Tens of millions of Americans who could have voted did not during the latest election. In my travels and interactions with tens of thousands of Americans in recent months, it has become clear to me that many people have tuned out of the political process because they are disgusted with both parties. I’ve been particularly saddened by the elderly individuals who told me that they are simply waiting to die and have given up on America.
There are countries in the world, some with mandatory voting and some with voluntary voting, where the turnout of eligible voters is greater than 90 percent. The percentage of our population who vote has been declining steadily since the 1960s. This is a serious problem in a country that was designed for the people. In our latest national election, thousands of members of our military serving overseas were unable to obtain absentee ballots in a timely fashion and were essentially disenfranchised even though they were risking their lives for our freedom. This should be upsetting to every citizen in this country, but many have become so accustomed to news like this that it simply doesn’t faze them anymore. I can go on with many examples of the inefficiencies and unfairness in a process that is essential to a democratic nation. Instead, let’s turn our attention to some potential solutions, which tend to be much more efficacious than complaining.
A great deal of the technology that would be necessary to properly identify voters and defeat voter fraud already exists. Almost everyone uses credit cards these days, and the transactions are done electronically. It is easy to obtain paper records of these electronic transactions upon request. Similarly, if voting is conducted using electronic machines, information could be collected in the same way that it is with credit cards. Voters, or people appointed to verify election results, could be provided with paper documentation. In fact, it would be wise to encourage every voter to take advantage of such verification. The necessary numbers and other identifying characteristics could be embedded in each voter’s driver’s license or national identification card.
Another major barrier to voting is the wait in long lines, which frequently take hours to navigate. Voting often takes place in a school or a fire station, where entrance and egress are not conducive to moving large crowds. If large athletic facilities such as stadiums were used instead, huge numbers of people could be serviced relatively quickly by positioning electronic voting machines at multiple entrances. Instead of conducting the voters to various parts of the stadium for seating, this would facilitate their rapid exit.
The process for voter registration should be no more complex than the process for obtaining a credit card. That process should be uniform throughout the nation, again, as it is with credit card applications. There is no need to reinvent the wheel every time we try to solve a problem. As a neurosurgeon, I frequently used techniques and ideas gathered from people in other disciplines to solve complex problems with great success.
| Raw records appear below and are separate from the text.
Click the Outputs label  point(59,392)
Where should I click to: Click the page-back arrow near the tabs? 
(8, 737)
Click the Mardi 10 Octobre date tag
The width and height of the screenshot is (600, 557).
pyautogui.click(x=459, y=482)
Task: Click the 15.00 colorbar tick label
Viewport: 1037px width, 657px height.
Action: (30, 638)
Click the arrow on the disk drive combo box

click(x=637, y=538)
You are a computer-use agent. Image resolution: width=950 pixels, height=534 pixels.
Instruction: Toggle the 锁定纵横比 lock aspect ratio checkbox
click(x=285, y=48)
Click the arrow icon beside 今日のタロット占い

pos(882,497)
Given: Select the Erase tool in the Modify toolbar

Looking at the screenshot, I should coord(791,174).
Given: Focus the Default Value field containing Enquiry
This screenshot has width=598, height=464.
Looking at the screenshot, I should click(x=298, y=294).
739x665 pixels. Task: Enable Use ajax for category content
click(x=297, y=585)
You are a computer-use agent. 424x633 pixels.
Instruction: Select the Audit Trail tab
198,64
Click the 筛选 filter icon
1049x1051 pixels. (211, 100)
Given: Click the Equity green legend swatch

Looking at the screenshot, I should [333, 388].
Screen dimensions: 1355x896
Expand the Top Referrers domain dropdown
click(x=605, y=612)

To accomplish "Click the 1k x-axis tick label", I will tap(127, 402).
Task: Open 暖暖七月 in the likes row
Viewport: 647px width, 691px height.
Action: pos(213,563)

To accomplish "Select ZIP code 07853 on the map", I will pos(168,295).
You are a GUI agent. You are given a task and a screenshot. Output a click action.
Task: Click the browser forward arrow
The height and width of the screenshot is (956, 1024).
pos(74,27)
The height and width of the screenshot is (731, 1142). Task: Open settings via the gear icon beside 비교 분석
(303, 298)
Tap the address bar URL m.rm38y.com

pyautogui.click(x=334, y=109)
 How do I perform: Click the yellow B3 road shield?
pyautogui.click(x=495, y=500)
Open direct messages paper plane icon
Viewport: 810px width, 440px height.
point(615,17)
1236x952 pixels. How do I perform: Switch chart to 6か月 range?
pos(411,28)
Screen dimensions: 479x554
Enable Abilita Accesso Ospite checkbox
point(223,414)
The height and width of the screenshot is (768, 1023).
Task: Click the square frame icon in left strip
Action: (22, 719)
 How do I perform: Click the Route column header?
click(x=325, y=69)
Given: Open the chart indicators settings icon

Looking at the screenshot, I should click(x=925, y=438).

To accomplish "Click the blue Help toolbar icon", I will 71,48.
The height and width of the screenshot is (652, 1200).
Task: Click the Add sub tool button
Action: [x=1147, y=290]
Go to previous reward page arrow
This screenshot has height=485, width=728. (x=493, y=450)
Using that same line of thinking, how should we deal with voter fraud and computer hackers attempting to alter results of elections? Some claim that this does not occur in any substantial way in the United States, which is like a burglar saying that theft is rare in order to discourage the placement of security measures. In Saudi Arabia, the incentive to engage in thievery is dampened significantly by a judicial system that imposes a penalty of loss of digits on the thief. I am not suggesting the same penalty in this country, but the concept of severe punishment likely would deter such acts if imposed in a consistent way.
Hopefully, rather than trying to pick apart all of these suggestions, readers will be encouraged to add their voices and their intellect to arriving at solutions for this important problem.
Ben S. Carson is professor emeritus of neurosurgery at Johns Hopkins University.